They are pretty much the future now with efficiency/efficacy overtaking HPS and fluoro tubes by a fair margin.
I solved that in my kitchen by using a mixture of Philips LED spotlights which are a bit too directional but near perfect warm white to match existing filament lamps and a couple of warm white LED bulbs.
The current crop of LED spotlights are a bit too directional.
Whilst CFLs are serviceable they have never had decent colour rendering and are invariably slow to reach full brightness and unwilling to start at all in very cold conditions.
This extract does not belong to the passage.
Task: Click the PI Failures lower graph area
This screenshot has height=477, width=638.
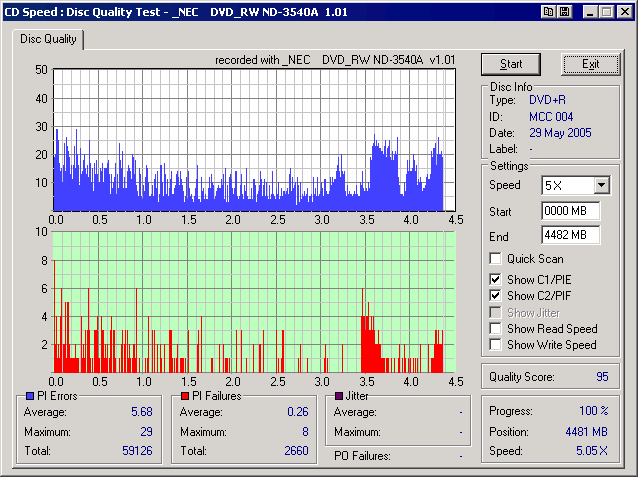Action: 254,300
Couple that with the tendency of their control electronics to cook itself and you have it.
It makes sense to replace them as they fail and in the areas that get the most use - you make the most savings that way. Replacing the one in the loft where you almost never go makes no difference at all.
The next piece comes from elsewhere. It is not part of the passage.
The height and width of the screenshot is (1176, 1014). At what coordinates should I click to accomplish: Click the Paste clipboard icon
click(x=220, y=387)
You want "warm white" LED bulbs if you want to match incandescent lighting - the Philips and Samsung versions are the best I have found. Some others are dreadful.
I agree. I've just put 8 5W GU10 LED spotlights in my kitchen. They seem at least as bright as the 50W ones they replace and they give a more diffuse, less shadowy light which I like.
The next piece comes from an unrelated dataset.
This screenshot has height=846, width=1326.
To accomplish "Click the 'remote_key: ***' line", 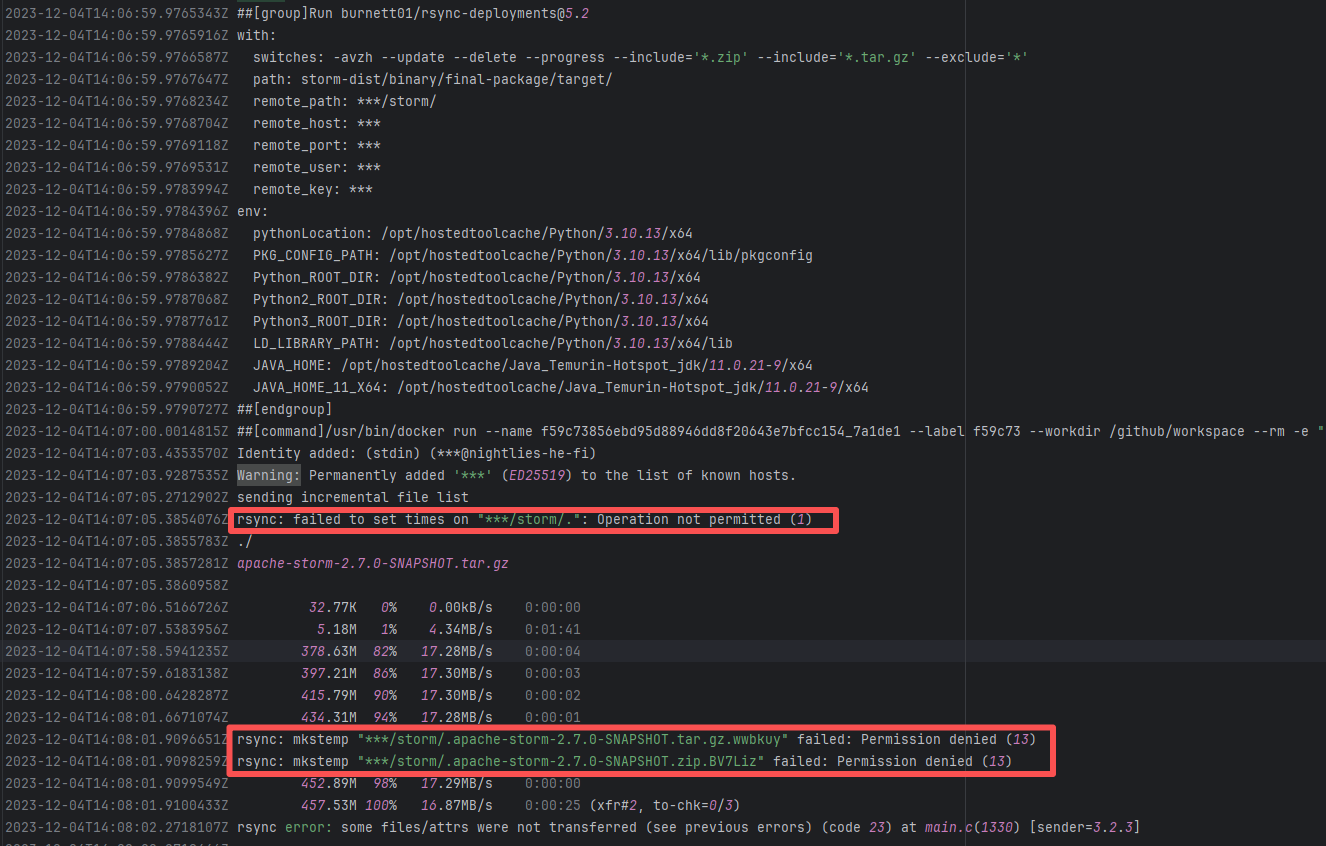I will click(x=312, y=189).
The problem here is LEDs ain't like daylight. They may approximate to the basic colour temperature of some types of daylight - but have vast chunks of the spectrum missing.
The same can apply to fluorescent but at least if you care you can buy tubes with a decent colour spectrum.
Why is a CFL less likely to have a decent colour spectrum than a larger strip light tube? Don't they both have the same range of phosphors available - just that a CFL is a much smaller version and has an instant-on starter without the flash-flash-on starting of a big tube. Or am I missing something?
They are made down to a price as household etc tungsten replacements.
Tubes are made in a big variety of specs for different applications. The more basic ones may give the highest amount of light per watt - but that may not be the highest quality of light.
Specialist tubes come in all sorts. Growing lights for plants, etc. Ones good for live fish. UV for disco lighting. And just about anything in between.
For not much more cost than the cheapest, you can buy tubes that are a very good match to real daylight, or say halogen. Given their long life, the slightly higher initial cost doesn't much matter, if such things are important to you.
But it's fairly obvious it doesn't much matter to many on here and elsewhere. Saving a penny or two on costs is, though.
If buying from LED hut perhaps wait a few weeks until they have a VAT free weekend or another 20% off offer. You may have to check each day because some of their discount offers only last a few days.
It would be possible to make a CFL with any spectrum you want. But as I said, they are made down to a price and to just replace ordinary GLS tungsten. The sort of small numbers to satisfy a demand for decent light quality would simply cost far too much.
Lets face it. Most replace the say 100w tungsten they had before with a CFL which simply doesn't give as much light, and are happy because it's saving them money. So why would they worry about the quality of light it produces?
I wouldn't say any fluoro gave a particularly decent spectrum. There is always a horrible green cast waiting in the wings from mercury lines.
That said there is a much wider range of special lamps available in the non-CFL format with phosphors eg. to match horticultural requirements (and butchers shops to make meat look better).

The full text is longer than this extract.